Beyond the Walna Scar Road are the further tops of Walna Scar (2040 ft), White Maiden (1995 ft) and White Pike (1960 ft). Richards treats these as one fell (Walna Scar) in his recent Landranger guide. South of White Pike is a profound drop to an area of rough country before the shapely pyramid of Caw rises skyward.

To the west long and gentle slopes run down from the summit of Dow Crag toward the Duddon, while further north on this flank is Seathwaite Tarn. The ground here also begins in a shallow descent, but turns steep above the tarn in a line of minor crags. Seathwaite Tarn is a reservoir in a side valley of the Duddon system. This was originally a much smaller waterbody, but was dammed early in the 20th century to provide drinking water for the Barrow in Furness area. The dam is almost 400 yd long and is concrete cored with slate buttresses, the resulting depth being around 80 ft. Water is not abstracted directly from the tarn, but flows some distance downriver to an off-take weir.

By contrast Goat's Water retains its natural form. Much smaller and enclosed by steep ground on three sides it contains both trout and char. The outlet flows through a boulder field, becoming one of the headwaters of Torver Beck. This stream passes a disused quarry near the Tranearth climbing hut, keeping the workings topped up via an artificial but extremely picturesque waterfall. Torver Beck finally issues into Coniston Water to the south of Torver village.

A second tarn to the east of Dow Crag stands in a small hollow below Brown Pike.
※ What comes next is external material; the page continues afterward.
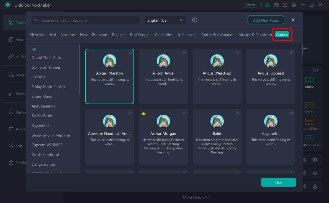Select Grand Theft Auto category
The width and height of the screenshot is (329, 203).
[46, 58]
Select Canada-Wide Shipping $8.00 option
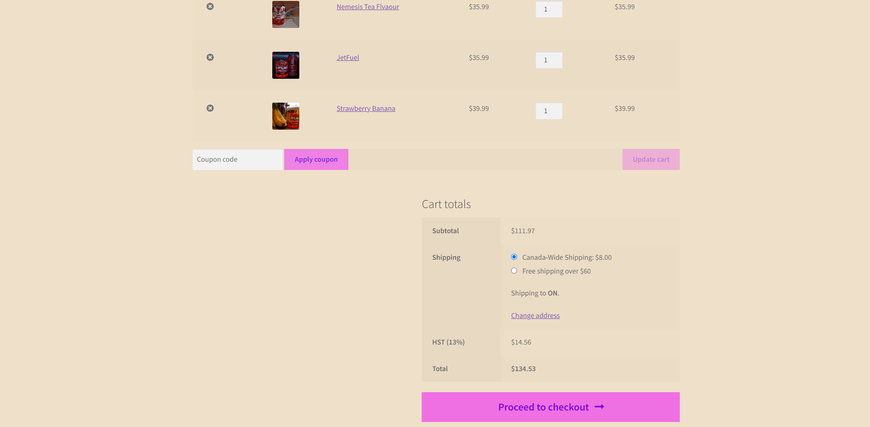The width and height of the screenshot is (870, 427). pyautogui.click(x=514, y=257)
This is Blind Tarn, so named because it has no visible inlet or outlet. About a hundred yards across and twenty feet deep, the tarn has a respectable population of trout. Whilst other theories are possible, it must be assumed they have been introduced for sport.

==Summit==
The summit bears no cairn, being a rocky point perched directly above the crag. The view south and west to the coast is excellent, but much of Lakeland is blotted out by the flanks of the Coniston range. The Scafells are far enough west to put in an appearance and Skiddaw and the Helvellyn range can be seen through Fairfield and Levers Hawse.

==Ascents==

The simplest direct routes begin at either end of the Walna Scar Road, making for the summit from the top of the pass. Ascents can be made from Seathwaite Tarn (pathless) or to the north of Goat's Hawse, but these give no clue to the grandeur of the crag on the eastern side of the ridge. For this the walker will leave the Walna Scar Road at The Cove, or climb to this point from Torver. From here Goat's Water is the next objective for views of Dow Crag. Two choices now present themselves- easy via Goat's Hause, or steep via the South Rake (see below). Many walkers will also reach the fell using the good paths from The Old Man of Coniston and Brim Fell.

==Rock climbing==
Dow Crag is composed of rhyolite and has an approximately 100 metre rock face with over 100 recognised climbing routes including:

- Giant's Crawl
- 'C' Ordinary Route
- Hopkinson's Crack
- Eliminate 'A'
- Leopard's Crawl
- Nimrod
- Side Walk
- Holocaust
- Tumble
- The Shining Path

South Rake is a scree filled gully towards the south of the crag, and is the easiest way up the crag, being a fairly easy scramble, especially for the less agile.

Dow is noted for being particularly cold, bleak and exposed, especially in summer, typical of the Cumbrian season. Dow Crag is usually approached from the Walna Scar road which connects the Duddon Valley with Coniston.